Synthesis of Iron-Doped Manganese Oxides with an Ion-Sieve Property: Lithium Adsorption from Bolivian Brine

Iron-doped lithium manganese oxides Li1.33FexMn1.67-xO4 (x = 0.15, 0.30, and 0.40) were prepared by calcination of carbonates of Li, Mn, and nitrate of Fe in air at 350, 400, 450, 550, and 650 degrees C. The calcined samples, characterized by X-ray diffraction (XRD) and chemical analysis, were spinels. The protonated samples after treatment with HCl solution were tested as adsorbents for lithium adsorption from the salt lake brine collected from the Salar de Uyuni, Bolivia.
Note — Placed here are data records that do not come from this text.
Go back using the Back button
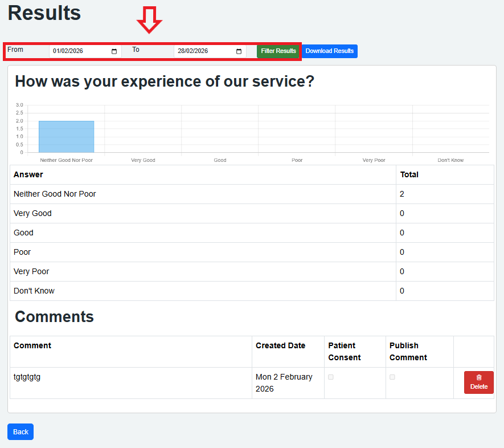The width and height of the screenshot is (504, 448). coord(21,432)

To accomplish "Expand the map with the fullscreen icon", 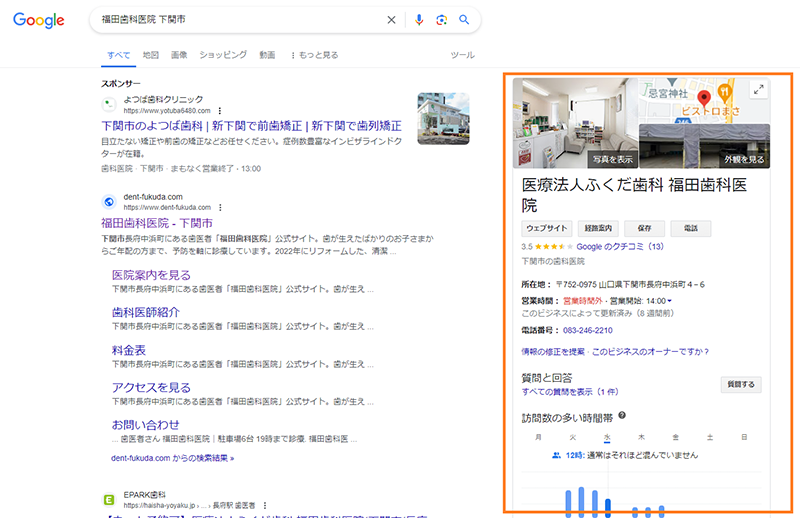I will pos(758,90).
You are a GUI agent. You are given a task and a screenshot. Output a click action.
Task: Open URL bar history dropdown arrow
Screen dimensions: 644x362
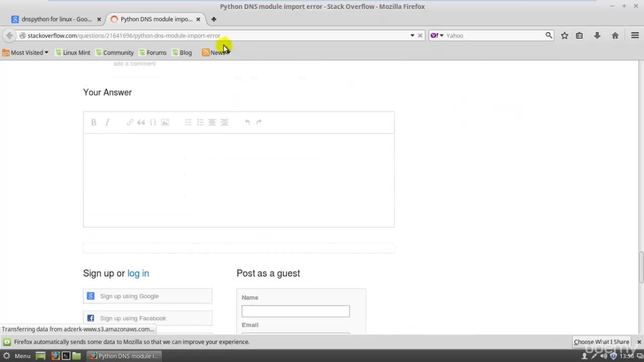click(412, 35)
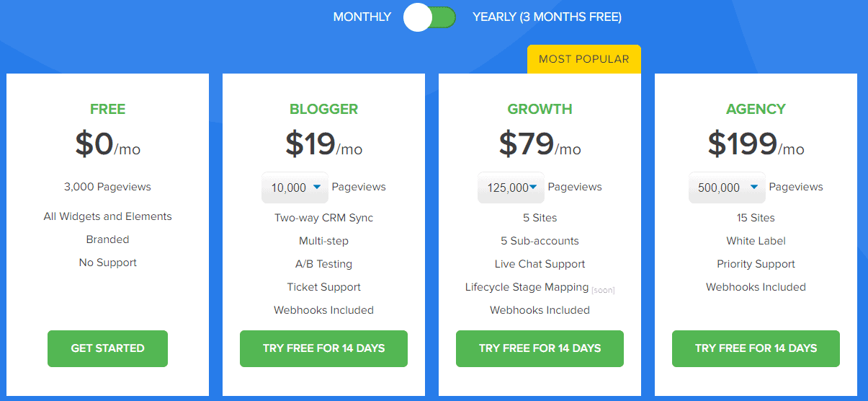
Task: Open the Growth 125,000 pageviews dropdown
Action: coord(511,188)
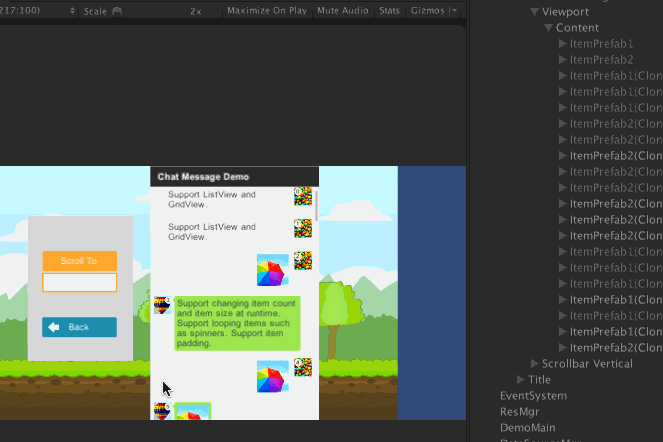
Task: Click the candy avatar icon on first chat message
Action: pos(302,196)

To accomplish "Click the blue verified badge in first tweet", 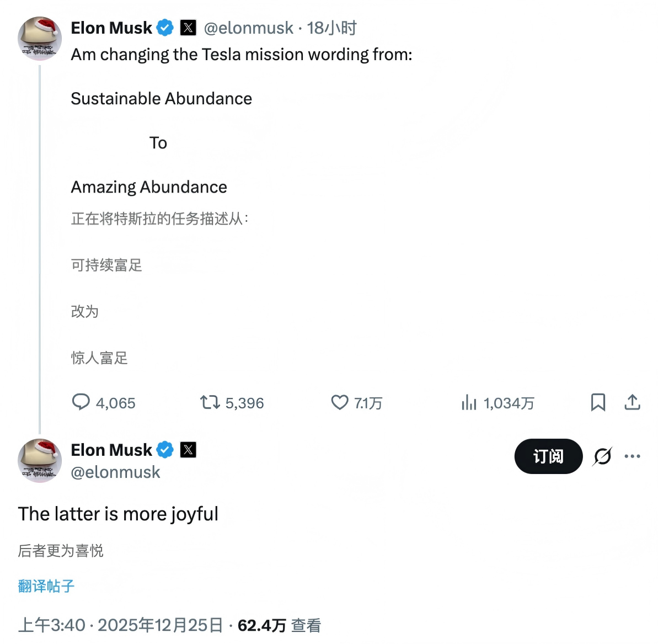I will (x=165, y=28).
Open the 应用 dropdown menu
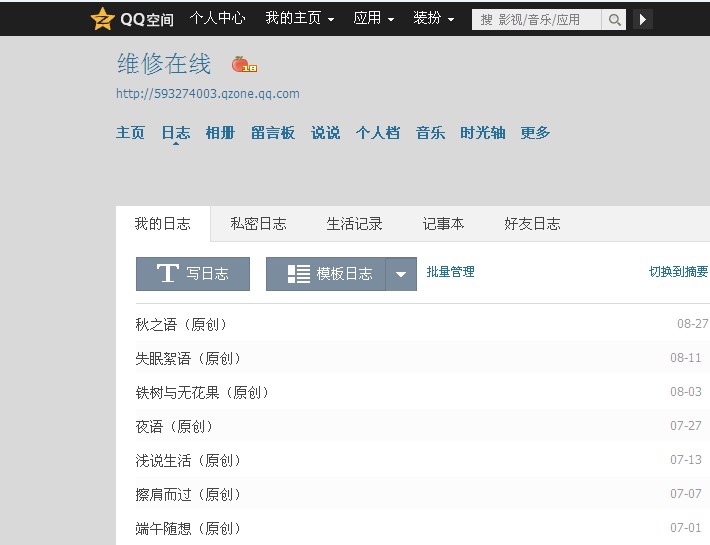The image size is (710, 545). 373,19
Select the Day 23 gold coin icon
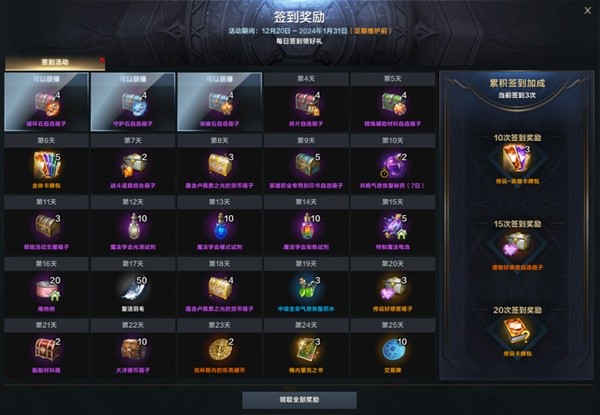This screenshot has width=600, height=415. pyautogui.click(x=220, y=350)
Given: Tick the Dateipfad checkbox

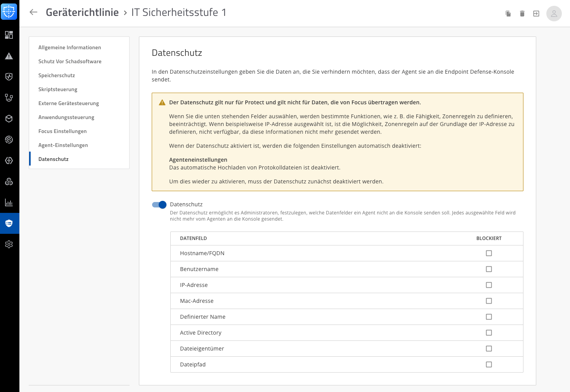Looking at the screenshot, I should coord(489,364).
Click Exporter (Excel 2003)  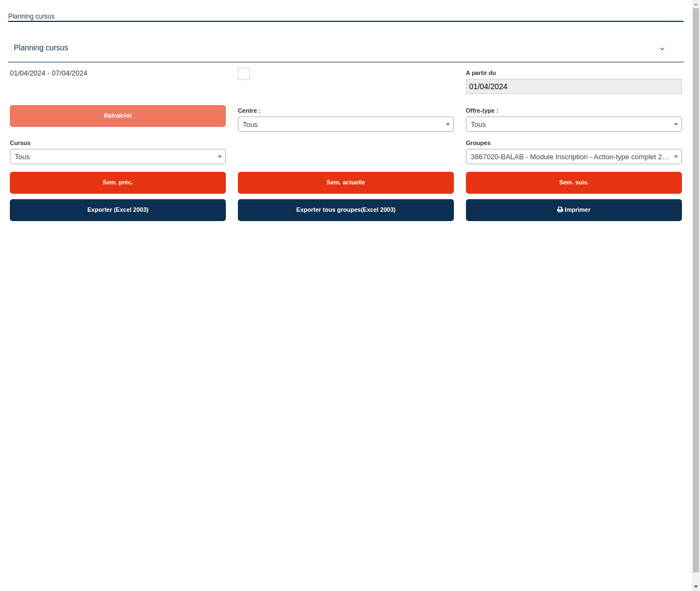[x=118, y=210]
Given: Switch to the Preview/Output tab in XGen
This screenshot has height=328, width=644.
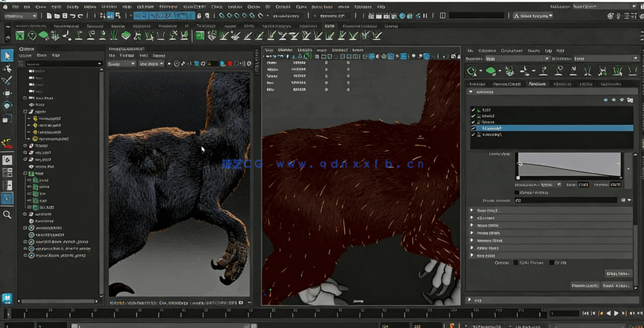Looking at the screenshot, I should pos(507,84).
The precursor showed 3.7% Mn extraction upon acid treatment with Fe/Mn ratio of 0.1 obtained from calcination at 450 degrees C. The amount of Mn extracted in HCl solution decreased with increasing of Fe/Mn ratio, and the amounts of lithium extraction were 90%, 96%, and 91% for Fe/Mn = 0.1, Fe/Mn = 0.2, and Fe/Mn = 0.3, respectively, while the amounts of dissolved iron showed the opposite trend. By studying the lithium adsorption in the raw brine and NaOH-added brine by a batch method, the adsorbent with Fe/Mn ratio of 0.1 obtained from calcination of the precursor at 450 degrees C was found to be efficient lithium adsorbent with lithium uptake of 18 mg/g at final pH 2.0 from the raw brine (initial pH 6.7) and 28 mg/g at final pH 7.2 from the NaOH-added brine (initial pH 8.2). The adsorbent with Fe/Mn ratio of 0.1 obtained from calcination of the precursor at 450 degrees C was evaluated for a 4 cycle adsorption/desorption experiment. The amount of manganese extracted (%) in the solution decreased with cycle numbers, 1.1% in the first cycle and 0.70% in the fourth cycle.